Saunders was remanded in custody in Chelmsford prison, where he died after he electrocuted himself in his cell on January 4 last year.
His father, Mark Saunders, who was stabbed while trying to stop his son from harming himself, said he held the knife into himself to try to protect Dean.
The stabbing incident unfolded at the family home in Wickford, Essex, on December 16, 2015.
"He walked straight through into the lounge where his brother was on his phone and went to attack him with a knife," said Mr Saunders. "I was sat at the other side of the room.
"It took me a few seconds to realise what was going on.
"I rugby-tackled him, took him down, said 'what's going on, what are you doing?'"
He said the knife fell to the floor, Dean looked at him with a "puzzled face" then picked up another knife.
Mr Saunders said he realised his son intended to take his own life and he was stabbed trying to stop him.
"The knife had gone in me," he said. "I put my hand on top as I thought if he can't take the knife out, he can't hurt himself."
Dean managed to side-step his father and put the knife to his throat, but inadvertently did so with the back of the blade, giving Mr Saunders another chance to stop him.
Police were called during the scuffle and Dean was taken to Basildon police station.
"I was shocked, but my only concern was Dean received the treatment he needed as he wanted to die," said Mr Saunders. "Because of my injuries, they classed me as a victim and I wasn't allowed to have direct contact with Dean, but I thought he obviously needs help or he will finish this act.

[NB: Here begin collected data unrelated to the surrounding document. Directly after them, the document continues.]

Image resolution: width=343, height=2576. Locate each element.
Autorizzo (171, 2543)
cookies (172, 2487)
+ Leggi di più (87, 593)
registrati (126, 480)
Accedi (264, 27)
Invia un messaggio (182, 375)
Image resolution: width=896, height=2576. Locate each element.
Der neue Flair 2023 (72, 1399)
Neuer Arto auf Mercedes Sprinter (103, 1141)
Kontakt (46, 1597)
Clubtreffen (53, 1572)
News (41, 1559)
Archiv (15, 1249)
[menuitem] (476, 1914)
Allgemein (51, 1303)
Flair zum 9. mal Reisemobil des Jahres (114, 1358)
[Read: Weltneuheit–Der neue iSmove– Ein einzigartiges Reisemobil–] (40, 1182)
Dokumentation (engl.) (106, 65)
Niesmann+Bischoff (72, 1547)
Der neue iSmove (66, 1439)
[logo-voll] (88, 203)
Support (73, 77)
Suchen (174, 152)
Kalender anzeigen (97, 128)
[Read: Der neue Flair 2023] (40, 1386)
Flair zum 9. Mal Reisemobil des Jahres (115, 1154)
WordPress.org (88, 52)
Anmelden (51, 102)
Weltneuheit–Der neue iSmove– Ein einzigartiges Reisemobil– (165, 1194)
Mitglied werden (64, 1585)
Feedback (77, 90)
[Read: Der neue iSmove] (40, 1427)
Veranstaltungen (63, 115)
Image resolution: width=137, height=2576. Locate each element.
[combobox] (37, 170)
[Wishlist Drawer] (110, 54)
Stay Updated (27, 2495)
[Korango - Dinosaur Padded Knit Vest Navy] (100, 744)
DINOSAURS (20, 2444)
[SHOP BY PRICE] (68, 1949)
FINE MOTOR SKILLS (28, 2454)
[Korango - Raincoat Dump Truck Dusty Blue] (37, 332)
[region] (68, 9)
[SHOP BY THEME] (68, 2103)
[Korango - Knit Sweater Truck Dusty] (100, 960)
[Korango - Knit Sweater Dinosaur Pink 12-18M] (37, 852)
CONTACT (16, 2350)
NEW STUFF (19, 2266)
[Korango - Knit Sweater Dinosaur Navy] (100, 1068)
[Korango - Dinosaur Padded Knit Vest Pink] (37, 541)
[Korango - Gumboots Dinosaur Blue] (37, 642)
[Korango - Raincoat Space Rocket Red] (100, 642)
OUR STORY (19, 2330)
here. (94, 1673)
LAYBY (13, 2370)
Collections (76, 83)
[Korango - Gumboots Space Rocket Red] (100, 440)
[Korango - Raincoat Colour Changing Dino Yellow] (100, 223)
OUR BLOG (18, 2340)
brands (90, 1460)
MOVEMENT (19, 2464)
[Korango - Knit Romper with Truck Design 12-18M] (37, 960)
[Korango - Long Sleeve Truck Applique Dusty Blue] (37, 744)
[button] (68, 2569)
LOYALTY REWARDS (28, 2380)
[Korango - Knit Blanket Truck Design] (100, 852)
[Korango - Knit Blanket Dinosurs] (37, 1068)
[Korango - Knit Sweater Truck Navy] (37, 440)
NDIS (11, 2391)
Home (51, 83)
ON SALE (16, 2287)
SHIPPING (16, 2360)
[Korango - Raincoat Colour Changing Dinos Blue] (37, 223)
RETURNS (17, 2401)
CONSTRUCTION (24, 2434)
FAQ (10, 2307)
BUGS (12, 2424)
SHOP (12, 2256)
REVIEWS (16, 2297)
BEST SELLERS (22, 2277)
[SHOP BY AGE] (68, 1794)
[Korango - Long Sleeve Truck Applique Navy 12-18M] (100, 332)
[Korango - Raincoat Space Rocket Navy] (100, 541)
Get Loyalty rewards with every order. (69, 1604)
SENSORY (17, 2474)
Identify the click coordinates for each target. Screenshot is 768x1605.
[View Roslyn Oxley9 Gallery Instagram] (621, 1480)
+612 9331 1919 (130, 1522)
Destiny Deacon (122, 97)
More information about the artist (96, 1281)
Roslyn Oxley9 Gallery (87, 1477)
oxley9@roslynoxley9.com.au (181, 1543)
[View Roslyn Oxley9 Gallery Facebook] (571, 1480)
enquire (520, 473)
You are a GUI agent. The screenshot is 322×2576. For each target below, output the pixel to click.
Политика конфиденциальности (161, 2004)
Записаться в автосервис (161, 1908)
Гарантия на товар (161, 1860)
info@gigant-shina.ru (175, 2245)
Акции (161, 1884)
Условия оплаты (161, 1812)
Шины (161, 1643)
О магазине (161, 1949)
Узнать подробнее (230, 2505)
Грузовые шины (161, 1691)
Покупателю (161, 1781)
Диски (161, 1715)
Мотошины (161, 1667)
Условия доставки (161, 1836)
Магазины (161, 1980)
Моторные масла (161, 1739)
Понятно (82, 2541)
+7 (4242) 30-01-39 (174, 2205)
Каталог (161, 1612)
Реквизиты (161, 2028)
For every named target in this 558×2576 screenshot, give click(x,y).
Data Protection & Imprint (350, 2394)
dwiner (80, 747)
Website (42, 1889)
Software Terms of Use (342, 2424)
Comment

"Next time he tries, he will make sure he doesn't fail."
He said he was "almost led to believe" his son would be transferred to a mental health unit immediately, but he was instead remanded in prison.
Senior Essex coroner Caroline Beasley-Murray said a major issue for the inquest to establish would be whether the authorities did everything possible to prevent Dean's death.
She said Dean was initially under constant supervision at Chelmsford prison, but this was reduced to 30-minute intervals.
A post-mortem examination recorded the medical cause of death as electrocution.
In a written statement, Dean's family said: "Dean was a kind and loving man.
"We hope that the inquest will properly explore what went wrong with his care and ensure that there are changes so that this doesn't happen to another family.
"We want justice for Dean. He deserved so much better."
The jury inquest in Chelmsford continues.